_Work instruction_
In the records below, find the line holding "Task: Open the hamburger menu icon"; copy it and every line after it to the end, omitting all images.
+ + +
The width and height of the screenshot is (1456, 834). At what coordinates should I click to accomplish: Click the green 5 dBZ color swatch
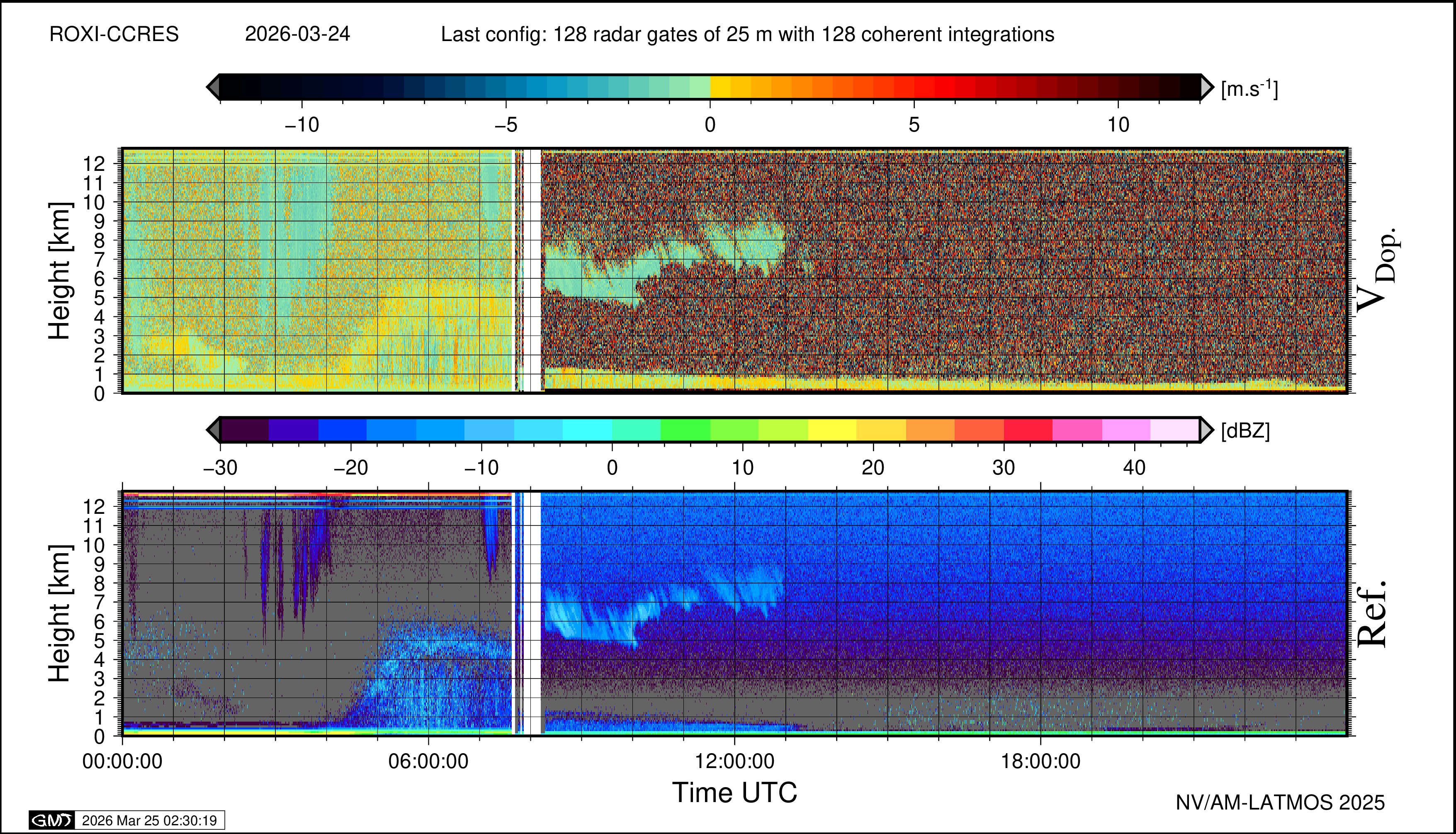pos(685,430)
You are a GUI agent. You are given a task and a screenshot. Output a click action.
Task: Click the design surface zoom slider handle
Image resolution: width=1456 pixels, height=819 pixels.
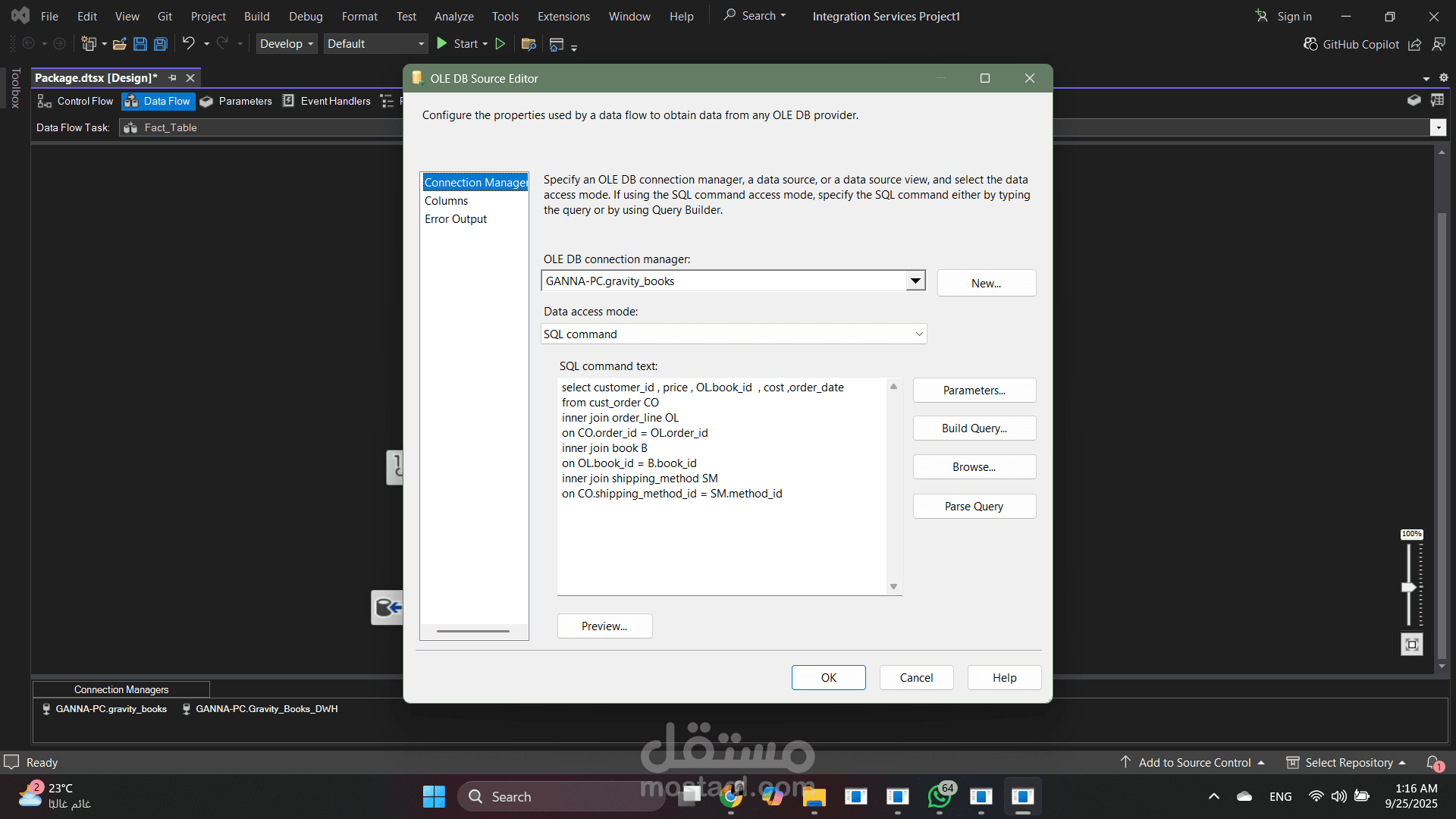click(1409, 587)
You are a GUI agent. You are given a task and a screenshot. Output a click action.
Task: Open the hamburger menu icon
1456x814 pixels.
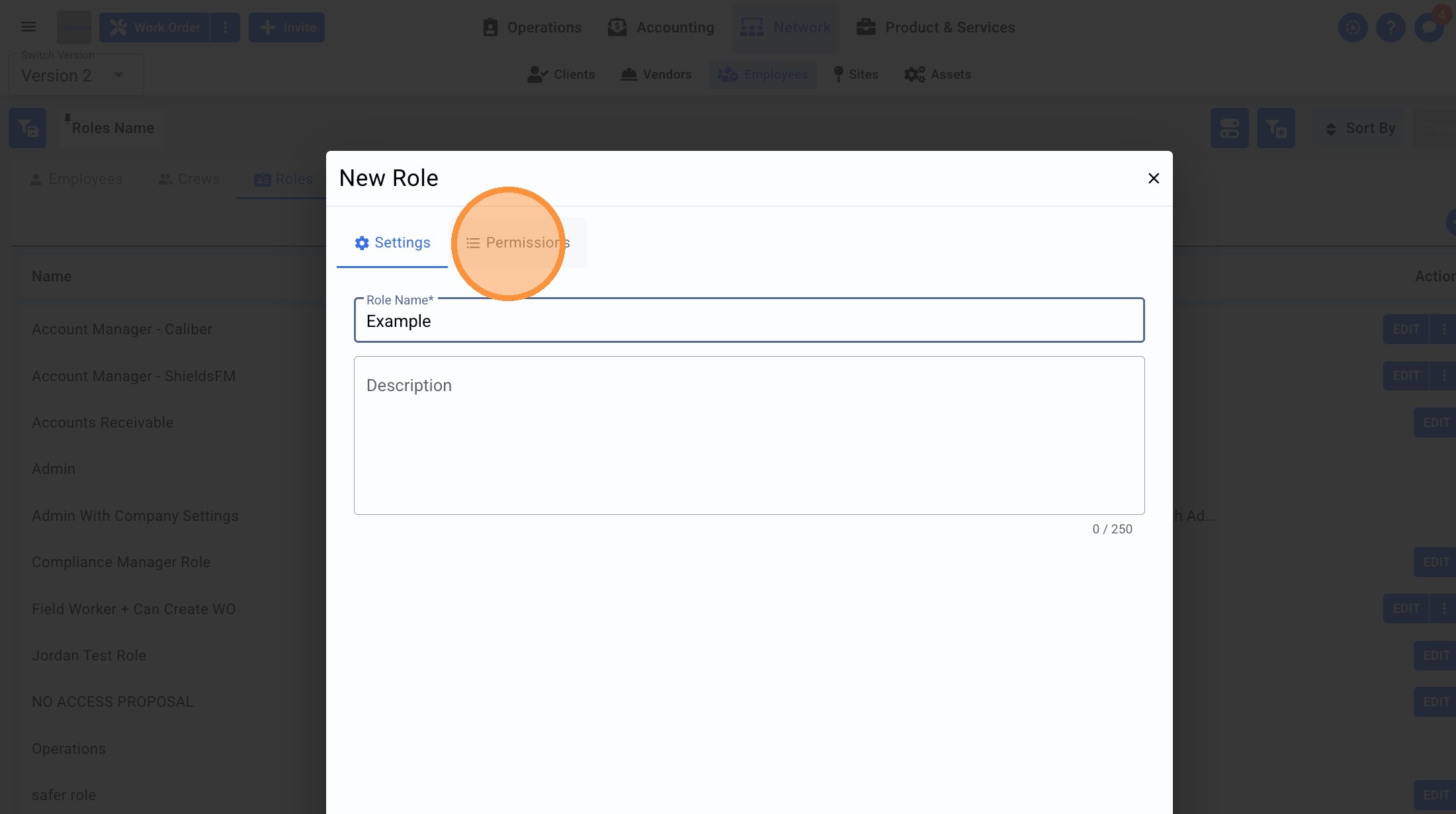pyautogui.click(x=28, y=27)
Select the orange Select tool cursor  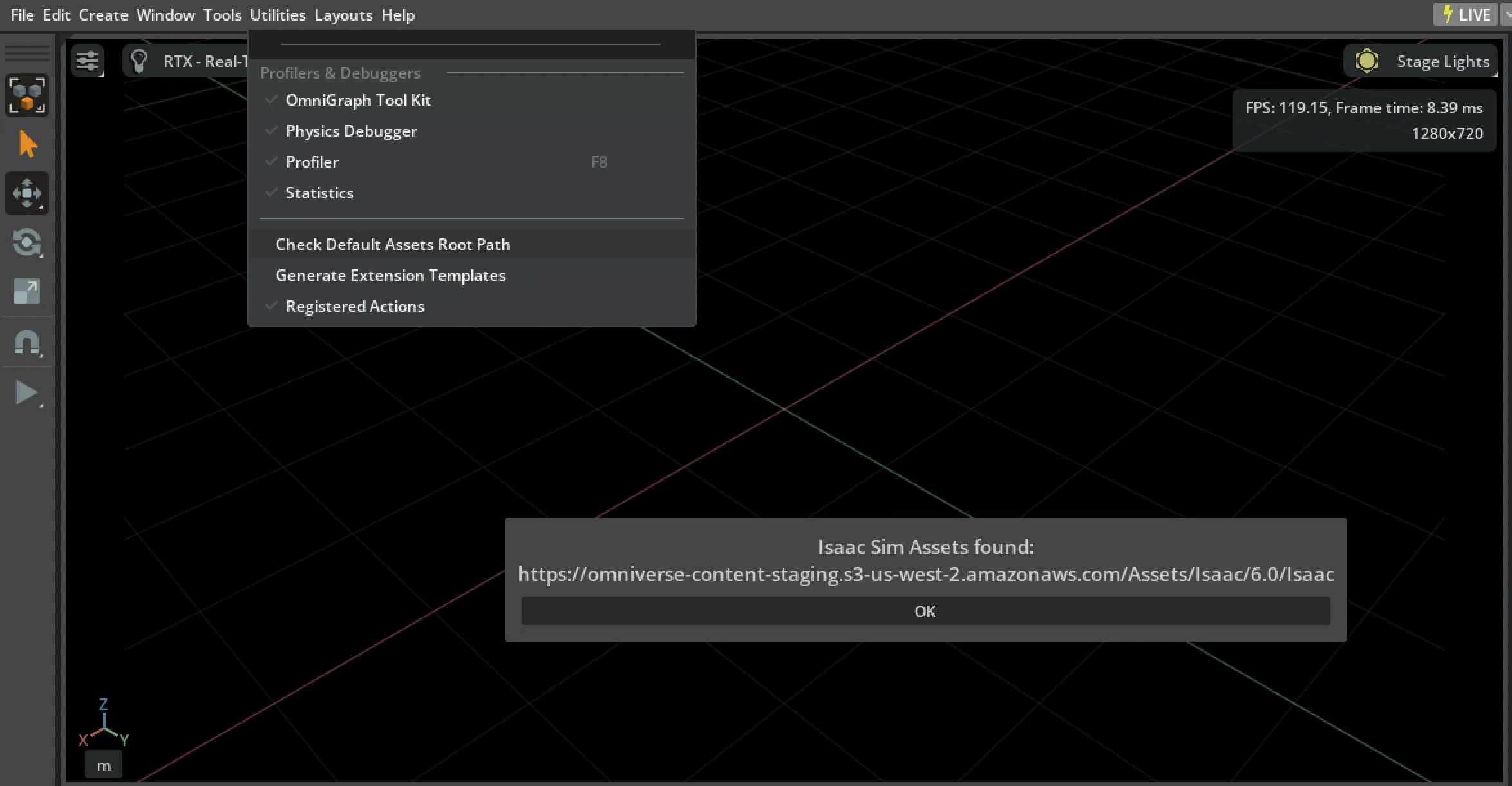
+ + +
_Response to the task_
Task: Open the hamburger menu icon
1456x814 pixels.
pyautogui.click(x=28, y=27)
Select the orange Select tool cursor  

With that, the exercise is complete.